◆ **Task prompt**
Please reproduce word for word the lines of the listing below, starting with the line that contains "Where should I click to: Follow" and going on through the line that contains "Open the Bluetooth".

◆ **Record list**

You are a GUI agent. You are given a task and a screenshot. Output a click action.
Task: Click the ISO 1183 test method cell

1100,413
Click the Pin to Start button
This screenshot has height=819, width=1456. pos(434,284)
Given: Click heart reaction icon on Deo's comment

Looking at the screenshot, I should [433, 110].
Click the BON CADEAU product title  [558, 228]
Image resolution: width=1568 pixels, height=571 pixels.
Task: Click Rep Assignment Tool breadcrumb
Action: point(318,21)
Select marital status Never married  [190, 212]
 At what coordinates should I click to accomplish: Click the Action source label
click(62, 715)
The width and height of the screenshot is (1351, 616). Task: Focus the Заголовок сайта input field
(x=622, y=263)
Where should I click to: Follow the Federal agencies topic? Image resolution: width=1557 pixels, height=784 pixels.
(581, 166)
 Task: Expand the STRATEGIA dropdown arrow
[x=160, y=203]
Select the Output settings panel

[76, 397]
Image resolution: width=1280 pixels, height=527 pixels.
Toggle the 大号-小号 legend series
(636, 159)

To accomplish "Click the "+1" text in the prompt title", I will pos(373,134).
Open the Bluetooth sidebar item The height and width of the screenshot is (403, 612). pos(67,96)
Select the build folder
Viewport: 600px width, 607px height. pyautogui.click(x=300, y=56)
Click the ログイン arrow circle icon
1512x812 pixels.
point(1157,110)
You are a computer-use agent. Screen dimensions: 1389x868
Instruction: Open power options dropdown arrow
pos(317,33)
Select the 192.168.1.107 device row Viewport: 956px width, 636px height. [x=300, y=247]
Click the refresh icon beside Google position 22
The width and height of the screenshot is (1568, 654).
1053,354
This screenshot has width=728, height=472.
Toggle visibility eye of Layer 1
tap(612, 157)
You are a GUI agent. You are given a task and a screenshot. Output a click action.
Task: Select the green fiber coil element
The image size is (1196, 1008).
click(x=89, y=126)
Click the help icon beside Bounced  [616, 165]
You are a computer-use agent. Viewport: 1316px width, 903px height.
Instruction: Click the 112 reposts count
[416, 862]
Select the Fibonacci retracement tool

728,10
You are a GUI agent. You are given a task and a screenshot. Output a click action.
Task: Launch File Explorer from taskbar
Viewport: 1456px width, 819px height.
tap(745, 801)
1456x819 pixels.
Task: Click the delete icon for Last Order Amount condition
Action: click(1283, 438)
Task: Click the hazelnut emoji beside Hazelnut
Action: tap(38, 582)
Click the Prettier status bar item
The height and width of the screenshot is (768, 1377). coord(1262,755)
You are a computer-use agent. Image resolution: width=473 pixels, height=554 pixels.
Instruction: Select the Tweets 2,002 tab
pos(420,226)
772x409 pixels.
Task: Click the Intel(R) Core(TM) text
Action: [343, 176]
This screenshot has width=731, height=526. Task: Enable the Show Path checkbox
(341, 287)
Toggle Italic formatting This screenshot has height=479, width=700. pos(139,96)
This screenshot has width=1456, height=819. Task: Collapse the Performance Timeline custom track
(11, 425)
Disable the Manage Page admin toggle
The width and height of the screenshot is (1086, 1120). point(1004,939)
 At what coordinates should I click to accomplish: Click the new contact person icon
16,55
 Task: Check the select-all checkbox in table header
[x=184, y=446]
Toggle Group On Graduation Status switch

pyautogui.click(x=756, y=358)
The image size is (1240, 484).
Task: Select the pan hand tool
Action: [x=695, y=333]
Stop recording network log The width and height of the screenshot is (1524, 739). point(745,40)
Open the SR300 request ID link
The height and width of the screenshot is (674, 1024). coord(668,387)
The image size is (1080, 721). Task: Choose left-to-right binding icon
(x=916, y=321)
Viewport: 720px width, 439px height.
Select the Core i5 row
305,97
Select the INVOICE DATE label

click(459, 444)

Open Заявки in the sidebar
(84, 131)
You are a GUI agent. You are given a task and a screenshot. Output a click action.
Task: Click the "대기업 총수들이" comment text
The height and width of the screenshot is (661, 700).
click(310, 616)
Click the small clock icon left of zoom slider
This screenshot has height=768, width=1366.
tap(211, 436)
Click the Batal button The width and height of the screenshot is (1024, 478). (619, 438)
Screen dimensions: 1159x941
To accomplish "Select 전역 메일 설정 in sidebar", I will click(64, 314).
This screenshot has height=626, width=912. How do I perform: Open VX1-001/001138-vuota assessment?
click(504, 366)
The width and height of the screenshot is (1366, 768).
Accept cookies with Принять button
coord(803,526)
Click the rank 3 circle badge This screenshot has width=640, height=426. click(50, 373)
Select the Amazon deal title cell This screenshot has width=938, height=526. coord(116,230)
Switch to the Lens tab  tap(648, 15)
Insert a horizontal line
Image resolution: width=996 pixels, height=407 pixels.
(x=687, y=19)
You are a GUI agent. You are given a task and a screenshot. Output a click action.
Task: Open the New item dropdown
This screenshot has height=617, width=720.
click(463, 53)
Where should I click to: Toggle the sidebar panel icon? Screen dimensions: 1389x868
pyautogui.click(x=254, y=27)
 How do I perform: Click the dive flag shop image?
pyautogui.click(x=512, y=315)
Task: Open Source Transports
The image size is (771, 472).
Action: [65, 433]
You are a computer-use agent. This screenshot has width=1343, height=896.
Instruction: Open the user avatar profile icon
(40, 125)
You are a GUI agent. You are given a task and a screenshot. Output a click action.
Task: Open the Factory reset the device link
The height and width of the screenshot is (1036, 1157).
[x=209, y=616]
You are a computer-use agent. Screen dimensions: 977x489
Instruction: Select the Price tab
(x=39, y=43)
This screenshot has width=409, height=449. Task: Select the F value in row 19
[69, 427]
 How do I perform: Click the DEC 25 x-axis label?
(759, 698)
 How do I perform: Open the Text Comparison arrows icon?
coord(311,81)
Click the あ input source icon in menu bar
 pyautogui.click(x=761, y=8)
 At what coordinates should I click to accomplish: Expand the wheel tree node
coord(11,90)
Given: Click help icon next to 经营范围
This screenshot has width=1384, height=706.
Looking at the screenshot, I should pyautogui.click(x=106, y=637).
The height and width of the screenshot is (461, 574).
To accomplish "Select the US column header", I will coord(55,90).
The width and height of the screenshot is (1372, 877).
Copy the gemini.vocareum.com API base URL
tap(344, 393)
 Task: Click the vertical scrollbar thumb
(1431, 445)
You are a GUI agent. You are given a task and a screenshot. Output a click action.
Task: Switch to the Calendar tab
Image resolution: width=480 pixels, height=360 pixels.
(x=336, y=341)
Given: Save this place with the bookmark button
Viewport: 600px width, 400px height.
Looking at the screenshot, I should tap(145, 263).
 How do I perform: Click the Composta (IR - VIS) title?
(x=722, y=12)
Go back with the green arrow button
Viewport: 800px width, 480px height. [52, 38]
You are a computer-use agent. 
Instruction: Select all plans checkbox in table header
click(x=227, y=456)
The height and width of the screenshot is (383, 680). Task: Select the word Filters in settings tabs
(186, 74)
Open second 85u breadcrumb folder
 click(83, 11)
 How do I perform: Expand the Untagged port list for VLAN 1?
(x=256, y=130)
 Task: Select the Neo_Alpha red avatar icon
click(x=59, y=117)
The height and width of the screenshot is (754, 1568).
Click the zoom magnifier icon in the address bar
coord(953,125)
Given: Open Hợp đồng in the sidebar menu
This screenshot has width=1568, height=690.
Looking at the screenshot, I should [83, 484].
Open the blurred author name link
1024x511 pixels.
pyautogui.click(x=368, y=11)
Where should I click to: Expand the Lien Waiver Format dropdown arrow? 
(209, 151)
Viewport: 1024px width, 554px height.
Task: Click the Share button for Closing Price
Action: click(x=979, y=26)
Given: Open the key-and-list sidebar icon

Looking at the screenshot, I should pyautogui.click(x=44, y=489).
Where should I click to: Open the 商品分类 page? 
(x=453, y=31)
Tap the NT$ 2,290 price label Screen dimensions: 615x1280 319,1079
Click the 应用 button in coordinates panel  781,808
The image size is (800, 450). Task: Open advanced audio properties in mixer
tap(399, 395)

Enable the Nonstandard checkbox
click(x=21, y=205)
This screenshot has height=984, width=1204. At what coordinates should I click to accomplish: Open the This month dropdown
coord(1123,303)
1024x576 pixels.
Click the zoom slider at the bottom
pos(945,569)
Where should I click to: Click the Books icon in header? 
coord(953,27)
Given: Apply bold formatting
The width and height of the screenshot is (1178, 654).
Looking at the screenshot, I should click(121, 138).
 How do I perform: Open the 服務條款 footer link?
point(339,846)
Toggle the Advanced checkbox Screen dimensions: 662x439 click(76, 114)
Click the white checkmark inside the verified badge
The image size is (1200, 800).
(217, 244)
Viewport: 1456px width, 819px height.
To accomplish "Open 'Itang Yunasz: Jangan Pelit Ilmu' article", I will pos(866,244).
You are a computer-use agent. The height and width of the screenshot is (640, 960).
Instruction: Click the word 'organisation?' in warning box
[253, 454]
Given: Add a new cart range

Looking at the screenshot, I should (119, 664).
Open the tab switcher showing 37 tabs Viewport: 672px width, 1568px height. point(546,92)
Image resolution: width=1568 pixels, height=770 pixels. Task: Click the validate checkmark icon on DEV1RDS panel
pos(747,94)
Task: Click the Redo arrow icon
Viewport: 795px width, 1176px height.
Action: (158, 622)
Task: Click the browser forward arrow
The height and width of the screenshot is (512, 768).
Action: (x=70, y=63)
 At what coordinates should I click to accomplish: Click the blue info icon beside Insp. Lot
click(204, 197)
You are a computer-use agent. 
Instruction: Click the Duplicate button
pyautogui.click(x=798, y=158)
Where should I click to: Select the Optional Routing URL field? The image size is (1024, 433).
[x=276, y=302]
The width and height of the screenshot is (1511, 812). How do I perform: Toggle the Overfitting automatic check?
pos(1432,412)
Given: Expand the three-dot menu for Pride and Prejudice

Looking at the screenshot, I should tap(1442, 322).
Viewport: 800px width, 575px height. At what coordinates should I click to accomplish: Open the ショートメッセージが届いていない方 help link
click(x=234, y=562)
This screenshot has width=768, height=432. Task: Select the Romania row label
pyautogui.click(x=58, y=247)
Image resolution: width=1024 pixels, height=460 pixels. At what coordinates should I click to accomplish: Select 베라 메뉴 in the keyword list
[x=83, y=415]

◆ **Solution for this task**
Where should I click to: Follow the Federal agencies topic? Image resolution: width=1557 pixels, height=784 pixels.
(581, 166)
 Task: Expand the STRATEGIA dropdown arrow
[x=160, y=203]
Select the Output settings panel

[76, 397]
Image resolution: width=1280 pixels, height=527 pixels.
Toggle the 大号-小号 legend series
(636, 159)

To accomplish "Click the "+1" text in the prompt title", I will pos(373,134).
Open the Bluetooth sidebar item The height and width of the screenshot is (403, 612). pos(67,96)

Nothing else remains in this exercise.